* AVAILABLE DATA *
---*---
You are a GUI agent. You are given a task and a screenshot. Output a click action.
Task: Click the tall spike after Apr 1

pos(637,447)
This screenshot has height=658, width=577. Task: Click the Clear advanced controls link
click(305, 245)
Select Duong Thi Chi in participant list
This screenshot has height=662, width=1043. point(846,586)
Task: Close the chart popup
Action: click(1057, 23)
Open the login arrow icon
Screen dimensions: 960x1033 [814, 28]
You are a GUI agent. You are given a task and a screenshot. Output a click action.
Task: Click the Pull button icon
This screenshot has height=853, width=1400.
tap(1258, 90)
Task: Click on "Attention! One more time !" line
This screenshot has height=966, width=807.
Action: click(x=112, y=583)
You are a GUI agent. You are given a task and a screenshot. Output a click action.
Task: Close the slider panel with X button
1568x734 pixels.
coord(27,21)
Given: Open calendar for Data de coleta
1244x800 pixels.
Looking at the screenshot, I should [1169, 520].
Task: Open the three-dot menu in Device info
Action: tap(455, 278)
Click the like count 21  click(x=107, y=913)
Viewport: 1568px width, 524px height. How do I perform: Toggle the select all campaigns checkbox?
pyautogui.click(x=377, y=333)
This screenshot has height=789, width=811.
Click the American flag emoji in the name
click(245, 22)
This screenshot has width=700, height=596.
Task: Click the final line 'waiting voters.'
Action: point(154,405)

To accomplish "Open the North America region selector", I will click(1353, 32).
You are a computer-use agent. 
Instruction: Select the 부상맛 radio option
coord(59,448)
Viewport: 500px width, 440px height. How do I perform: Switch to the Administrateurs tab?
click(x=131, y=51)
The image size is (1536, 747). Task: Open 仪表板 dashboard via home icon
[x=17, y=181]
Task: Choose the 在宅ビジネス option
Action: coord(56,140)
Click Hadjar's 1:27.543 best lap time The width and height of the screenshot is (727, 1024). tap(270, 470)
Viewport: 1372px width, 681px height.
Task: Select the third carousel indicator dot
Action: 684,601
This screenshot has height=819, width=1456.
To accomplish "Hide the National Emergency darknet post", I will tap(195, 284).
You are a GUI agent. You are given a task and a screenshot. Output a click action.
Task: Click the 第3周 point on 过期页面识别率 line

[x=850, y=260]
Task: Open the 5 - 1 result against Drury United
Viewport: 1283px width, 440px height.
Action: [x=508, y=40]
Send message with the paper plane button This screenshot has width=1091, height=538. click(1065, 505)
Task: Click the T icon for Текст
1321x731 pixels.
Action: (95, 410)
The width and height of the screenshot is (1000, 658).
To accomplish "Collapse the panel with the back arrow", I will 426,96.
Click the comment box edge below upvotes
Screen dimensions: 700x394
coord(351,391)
---*---
* YOUR OBJECTIVE *
Using the records above, write out exactly the lines between the one holding "Task: Click the tall spike after Apr 1" and the one holding "Task: Click the Pull button icon", inclusive; leave everything else out.

* ANSWER SPACE *
Task: Click the tall spike after Apr 1

pos(637,447)
This screenshot has height=658, width=577. Task: Click the Clear advanced controls link
click(305, 245)
Select Duong Thi Chi in participant list
This screenshot has height=662, width=1043. point(846,586)
Task: Close the chart popup
Action: click(1057, 23)
Open the login arrow icon
Screen dimensions: 960x1033 [814, 28]
You are a GUI agent. You are given a task and a screenshot. Output a click action.
Task: Click the Pull button icon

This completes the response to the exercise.